*Try it*: Please give back word for word the lines of the material below between the line containing "Task: Open the Installation Summary link" and the line containing "Task: Click 详情 for 齐鲁制药（海南） row", inclusive.

*Excerpted data*:

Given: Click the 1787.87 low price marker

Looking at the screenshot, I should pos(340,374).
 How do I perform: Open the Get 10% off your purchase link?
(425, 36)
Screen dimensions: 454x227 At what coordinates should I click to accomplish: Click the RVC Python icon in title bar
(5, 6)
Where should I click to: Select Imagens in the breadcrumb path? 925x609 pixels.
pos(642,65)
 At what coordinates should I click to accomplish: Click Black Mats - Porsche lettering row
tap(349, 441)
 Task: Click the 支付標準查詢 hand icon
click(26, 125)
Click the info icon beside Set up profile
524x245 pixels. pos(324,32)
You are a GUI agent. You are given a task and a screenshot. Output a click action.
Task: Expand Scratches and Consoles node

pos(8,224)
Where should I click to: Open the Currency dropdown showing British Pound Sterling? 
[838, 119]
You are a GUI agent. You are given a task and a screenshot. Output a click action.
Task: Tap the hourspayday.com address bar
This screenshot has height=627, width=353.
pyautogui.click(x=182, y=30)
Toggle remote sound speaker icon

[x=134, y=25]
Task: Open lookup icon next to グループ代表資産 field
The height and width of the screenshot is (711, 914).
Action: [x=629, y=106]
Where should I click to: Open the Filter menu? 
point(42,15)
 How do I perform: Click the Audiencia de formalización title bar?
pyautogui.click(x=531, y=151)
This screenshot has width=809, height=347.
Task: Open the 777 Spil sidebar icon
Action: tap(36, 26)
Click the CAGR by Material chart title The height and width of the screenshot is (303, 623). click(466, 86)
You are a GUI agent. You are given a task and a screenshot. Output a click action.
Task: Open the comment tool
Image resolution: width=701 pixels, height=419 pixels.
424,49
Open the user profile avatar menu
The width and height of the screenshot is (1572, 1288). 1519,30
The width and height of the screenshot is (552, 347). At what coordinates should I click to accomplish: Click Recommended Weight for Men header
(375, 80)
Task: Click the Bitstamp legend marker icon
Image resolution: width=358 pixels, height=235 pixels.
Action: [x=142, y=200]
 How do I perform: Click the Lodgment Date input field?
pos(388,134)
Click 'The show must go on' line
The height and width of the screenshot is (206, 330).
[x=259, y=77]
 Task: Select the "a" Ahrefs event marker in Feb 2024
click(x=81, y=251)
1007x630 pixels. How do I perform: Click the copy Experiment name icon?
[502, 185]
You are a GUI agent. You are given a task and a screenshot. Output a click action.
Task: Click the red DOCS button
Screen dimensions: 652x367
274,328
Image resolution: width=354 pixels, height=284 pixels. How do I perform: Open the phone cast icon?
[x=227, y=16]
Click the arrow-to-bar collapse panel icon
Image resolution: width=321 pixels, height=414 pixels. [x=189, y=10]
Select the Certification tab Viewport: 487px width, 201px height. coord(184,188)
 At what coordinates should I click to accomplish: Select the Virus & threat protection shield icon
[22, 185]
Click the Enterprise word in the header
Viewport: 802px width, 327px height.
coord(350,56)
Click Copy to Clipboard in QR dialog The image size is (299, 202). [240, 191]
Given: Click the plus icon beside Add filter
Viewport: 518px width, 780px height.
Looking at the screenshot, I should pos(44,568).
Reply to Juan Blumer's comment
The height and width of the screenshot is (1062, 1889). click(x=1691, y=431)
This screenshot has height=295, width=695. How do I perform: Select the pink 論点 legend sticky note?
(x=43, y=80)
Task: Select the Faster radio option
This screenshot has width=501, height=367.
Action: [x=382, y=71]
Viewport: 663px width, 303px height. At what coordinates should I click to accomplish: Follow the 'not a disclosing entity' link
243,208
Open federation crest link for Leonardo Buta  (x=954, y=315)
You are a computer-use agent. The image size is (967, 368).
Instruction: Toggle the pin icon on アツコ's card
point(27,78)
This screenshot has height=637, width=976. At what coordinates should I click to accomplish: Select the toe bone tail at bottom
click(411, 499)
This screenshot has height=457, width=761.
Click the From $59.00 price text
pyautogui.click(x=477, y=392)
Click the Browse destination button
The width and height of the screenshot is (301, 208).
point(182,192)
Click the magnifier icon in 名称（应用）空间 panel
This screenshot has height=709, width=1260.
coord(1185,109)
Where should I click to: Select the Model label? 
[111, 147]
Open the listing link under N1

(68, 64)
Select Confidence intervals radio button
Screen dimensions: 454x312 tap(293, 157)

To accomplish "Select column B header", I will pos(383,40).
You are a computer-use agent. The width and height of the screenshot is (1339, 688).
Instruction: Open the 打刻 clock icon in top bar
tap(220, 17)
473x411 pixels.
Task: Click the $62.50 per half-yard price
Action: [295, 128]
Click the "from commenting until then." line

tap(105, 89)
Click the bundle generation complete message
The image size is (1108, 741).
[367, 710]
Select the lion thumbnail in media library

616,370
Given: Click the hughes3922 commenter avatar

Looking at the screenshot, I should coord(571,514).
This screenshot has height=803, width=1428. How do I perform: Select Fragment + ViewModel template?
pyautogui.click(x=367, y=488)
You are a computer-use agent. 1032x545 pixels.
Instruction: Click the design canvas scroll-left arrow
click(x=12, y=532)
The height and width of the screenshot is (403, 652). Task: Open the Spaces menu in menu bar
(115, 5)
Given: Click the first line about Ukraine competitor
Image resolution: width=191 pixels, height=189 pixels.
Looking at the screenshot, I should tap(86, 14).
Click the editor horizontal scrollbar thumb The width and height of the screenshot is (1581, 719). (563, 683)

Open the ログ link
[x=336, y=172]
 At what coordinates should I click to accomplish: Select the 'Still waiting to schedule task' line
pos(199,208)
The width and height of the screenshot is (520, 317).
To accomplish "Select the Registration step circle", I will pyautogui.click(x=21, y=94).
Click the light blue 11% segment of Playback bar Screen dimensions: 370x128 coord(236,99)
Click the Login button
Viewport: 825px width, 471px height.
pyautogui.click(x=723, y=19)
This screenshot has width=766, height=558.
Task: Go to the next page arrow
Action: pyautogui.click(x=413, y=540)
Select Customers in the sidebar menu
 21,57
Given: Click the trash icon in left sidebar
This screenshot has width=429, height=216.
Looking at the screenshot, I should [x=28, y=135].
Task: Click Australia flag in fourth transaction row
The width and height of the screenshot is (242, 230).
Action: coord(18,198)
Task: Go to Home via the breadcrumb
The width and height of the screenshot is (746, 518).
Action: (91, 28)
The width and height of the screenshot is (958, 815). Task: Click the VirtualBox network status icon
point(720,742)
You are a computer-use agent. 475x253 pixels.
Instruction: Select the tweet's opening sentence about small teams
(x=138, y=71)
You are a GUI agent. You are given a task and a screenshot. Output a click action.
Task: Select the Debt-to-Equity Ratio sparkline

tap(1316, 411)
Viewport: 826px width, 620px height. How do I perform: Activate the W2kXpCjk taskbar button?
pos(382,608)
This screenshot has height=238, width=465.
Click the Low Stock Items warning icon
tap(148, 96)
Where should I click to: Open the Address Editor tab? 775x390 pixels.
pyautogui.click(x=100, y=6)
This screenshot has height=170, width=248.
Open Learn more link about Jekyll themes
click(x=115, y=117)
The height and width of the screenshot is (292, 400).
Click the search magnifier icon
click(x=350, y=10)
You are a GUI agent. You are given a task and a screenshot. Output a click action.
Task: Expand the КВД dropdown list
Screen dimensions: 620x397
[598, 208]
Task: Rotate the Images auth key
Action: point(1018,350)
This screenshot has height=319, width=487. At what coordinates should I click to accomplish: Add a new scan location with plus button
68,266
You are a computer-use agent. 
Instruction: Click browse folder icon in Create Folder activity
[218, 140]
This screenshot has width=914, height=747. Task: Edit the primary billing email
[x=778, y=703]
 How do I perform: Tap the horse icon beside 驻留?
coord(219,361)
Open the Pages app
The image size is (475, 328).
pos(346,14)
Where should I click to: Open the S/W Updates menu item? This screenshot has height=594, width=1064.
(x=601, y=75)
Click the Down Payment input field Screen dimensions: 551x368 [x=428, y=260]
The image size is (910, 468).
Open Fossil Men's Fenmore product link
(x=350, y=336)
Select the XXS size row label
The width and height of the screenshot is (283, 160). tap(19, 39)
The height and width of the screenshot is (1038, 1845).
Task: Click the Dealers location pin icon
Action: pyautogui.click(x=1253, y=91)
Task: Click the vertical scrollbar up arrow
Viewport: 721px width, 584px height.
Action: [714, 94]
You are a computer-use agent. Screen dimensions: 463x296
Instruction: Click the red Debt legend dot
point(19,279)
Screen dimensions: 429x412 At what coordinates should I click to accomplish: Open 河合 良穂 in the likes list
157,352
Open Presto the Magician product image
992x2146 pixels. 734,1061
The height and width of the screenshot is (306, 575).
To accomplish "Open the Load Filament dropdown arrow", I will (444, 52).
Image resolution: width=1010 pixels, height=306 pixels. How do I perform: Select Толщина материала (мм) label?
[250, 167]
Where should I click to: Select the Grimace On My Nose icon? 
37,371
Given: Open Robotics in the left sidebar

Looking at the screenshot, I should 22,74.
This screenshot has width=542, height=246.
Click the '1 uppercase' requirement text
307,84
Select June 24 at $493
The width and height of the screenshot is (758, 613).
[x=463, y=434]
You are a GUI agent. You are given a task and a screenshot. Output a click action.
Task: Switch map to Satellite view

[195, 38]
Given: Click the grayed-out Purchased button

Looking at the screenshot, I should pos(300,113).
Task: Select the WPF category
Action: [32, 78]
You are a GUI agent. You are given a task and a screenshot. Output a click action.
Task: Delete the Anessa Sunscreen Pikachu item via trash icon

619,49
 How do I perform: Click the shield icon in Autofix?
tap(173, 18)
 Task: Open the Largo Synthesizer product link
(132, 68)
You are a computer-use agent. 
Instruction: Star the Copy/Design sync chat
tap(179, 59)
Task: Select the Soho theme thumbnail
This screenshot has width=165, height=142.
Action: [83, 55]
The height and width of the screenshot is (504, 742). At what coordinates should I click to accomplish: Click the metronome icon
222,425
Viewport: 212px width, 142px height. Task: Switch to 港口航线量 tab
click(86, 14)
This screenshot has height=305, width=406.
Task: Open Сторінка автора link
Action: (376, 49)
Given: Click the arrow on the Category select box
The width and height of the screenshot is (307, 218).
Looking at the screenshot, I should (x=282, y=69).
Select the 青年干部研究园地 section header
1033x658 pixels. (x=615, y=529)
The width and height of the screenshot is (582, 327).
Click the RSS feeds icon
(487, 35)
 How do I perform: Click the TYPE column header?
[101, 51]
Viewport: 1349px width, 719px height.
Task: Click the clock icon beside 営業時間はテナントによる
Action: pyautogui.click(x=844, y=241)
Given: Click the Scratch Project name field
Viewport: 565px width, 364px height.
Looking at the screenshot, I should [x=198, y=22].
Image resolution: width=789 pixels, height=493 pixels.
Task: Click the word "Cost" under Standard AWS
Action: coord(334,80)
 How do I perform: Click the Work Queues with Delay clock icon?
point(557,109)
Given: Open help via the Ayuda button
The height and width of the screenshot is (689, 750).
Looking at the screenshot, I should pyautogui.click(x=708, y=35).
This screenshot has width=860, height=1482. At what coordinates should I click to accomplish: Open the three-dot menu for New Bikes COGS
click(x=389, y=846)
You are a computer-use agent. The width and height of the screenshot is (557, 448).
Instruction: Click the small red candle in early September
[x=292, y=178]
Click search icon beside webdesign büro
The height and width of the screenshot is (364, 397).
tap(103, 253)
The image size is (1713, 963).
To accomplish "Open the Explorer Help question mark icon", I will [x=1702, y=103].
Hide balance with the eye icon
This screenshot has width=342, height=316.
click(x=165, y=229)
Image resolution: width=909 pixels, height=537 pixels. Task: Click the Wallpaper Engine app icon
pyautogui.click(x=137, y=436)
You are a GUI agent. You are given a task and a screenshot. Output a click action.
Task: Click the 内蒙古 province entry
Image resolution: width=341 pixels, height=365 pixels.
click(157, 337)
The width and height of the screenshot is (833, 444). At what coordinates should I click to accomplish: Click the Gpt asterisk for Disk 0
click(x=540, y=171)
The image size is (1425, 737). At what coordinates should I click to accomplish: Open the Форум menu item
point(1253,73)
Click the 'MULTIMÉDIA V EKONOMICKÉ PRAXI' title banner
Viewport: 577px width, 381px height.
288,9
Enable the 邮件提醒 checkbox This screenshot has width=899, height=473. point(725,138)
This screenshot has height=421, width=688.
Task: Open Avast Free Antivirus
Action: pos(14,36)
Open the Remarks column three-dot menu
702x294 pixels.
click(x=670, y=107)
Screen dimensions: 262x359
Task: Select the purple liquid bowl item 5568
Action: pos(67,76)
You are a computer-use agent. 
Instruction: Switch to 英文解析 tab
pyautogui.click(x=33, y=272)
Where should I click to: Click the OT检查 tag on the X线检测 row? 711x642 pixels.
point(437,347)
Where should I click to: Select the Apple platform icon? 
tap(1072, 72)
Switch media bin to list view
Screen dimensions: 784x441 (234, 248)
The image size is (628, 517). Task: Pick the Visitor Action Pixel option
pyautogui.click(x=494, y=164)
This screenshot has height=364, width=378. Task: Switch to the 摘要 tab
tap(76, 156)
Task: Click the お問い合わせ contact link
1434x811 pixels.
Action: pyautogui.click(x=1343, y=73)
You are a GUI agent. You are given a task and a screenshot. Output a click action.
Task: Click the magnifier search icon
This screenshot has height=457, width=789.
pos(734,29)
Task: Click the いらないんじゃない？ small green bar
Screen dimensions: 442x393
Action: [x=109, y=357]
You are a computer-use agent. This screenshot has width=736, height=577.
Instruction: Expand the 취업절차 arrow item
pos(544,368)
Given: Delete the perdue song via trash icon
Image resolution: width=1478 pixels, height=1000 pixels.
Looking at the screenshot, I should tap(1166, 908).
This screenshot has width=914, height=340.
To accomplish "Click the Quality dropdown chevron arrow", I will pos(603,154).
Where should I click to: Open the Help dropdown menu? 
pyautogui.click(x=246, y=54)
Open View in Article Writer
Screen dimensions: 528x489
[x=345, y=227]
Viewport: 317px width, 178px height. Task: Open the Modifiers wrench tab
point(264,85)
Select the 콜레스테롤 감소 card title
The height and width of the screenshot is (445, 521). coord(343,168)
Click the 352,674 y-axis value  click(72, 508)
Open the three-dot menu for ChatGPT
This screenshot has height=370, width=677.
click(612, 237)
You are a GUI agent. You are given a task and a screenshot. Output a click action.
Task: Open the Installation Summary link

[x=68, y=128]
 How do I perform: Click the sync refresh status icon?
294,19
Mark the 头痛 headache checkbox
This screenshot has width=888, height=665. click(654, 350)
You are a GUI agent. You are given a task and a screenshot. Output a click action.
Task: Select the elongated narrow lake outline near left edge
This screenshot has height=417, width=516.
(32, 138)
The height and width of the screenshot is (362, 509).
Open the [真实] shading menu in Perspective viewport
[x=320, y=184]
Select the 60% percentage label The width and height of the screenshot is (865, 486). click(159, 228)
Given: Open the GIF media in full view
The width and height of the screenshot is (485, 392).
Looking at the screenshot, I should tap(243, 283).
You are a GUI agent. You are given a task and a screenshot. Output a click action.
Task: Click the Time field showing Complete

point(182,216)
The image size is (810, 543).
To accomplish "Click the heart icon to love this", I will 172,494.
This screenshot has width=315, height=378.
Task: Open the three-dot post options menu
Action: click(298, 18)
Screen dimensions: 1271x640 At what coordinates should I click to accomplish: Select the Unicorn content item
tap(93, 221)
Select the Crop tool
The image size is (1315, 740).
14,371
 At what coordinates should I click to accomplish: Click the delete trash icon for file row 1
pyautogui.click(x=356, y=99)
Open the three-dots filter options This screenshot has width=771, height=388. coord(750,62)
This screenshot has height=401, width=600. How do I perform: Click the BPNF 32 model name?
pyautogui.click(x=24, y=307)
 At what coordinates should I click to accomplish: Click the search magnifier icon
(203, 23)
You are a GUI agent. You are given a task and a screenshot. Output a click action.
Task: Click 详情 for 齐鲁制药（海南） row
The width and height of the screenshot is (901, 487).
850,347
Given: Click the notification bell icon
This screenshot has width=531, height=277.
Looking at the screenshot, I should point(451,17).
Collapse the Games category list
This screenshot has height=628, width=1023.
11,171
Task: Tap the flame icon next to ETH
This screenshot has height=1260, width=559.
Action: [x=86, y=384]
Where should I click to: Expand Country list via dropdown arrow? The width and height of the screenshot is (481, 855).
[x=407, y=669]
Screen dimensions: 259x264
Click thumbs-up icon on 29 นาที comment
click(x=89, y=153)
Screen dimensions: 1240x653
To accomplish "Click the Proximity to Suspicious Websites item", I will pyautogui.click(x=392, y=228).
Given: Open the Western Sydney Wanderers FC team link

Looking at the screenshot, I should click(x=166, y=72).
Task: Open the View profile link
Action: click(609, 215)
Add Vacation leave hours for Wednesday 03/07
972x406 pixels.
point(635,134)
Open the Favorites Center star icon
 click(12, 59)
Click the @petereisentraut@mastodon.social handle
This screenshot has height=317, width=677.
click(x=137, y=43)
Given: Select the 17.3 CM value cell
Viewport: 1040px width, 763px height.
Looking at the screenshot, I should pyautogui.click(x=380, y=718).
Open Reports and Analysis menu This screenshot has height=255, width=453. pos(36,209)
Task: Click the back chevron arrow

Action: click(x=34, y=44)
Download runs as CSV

*Written reply*:
Task: Open the Installation Summary link

[x=68, y=128]
 How do I perform: Click the sync refresh status icon?
294,19
Mark the 头痛 headache checkbox
This screenshot has width=888, height=665. click(654, 350)
You are a GUI agent. You are given a task and a screenshot. Output a click action.
Task: Select the elongated narrow lake outline near left edge
This screenshot has height=417, width=516.
(32, 138)
The height and width of the screenshot is (362, 509).
Open the [真实] shading menu in Perspective viewport
[x=320, y=184]
Select the 60% percentage label The width and height of the screenshot is (865, 486). click(159, 228)
Given: Open the GIF media in full view
The width and height of the screenshot is (485, 392).
Looking at the screenshot, I should tap(243, 283).
You are a GUI agent. You are given a task and a screenshot. Output a click action.
Task: Click the Time field showing Complete

point(182,216)
The image size is (810, 543).
To accomplish "Click the heart icon to love this", I will 172,494.
This screenshot has width=315, height=378.
Task: Open the three-dot post options menu
Action: click(298, 18)
Screen dimensions: 1271x640 At what coordinates should I click to accomplish: Select the Unicorn content item
tap(93, 221)
Select the Crop tool
The image size is (1315, 740).
14,371
 At what coordinates should I click to accomplish: Click the delete trash icon for file row 1
pyautogui.click(x=356, y=99)
Open the three-dots filter options This screenshot has width=771, height=388. coord(750,62)
This screenshot has height=401, width=600. How do I perform: Click the BPNF 32 model name?
pyautogui.click(x=24, y=307)
 At what coordinates should I click to accomplish: Click the search magnifier icon
(203, 23)
You are a GUI agent. You are given a task and a screenshot. Output a click action.
Task: Click 详情 for 齐鲁制药（海南） row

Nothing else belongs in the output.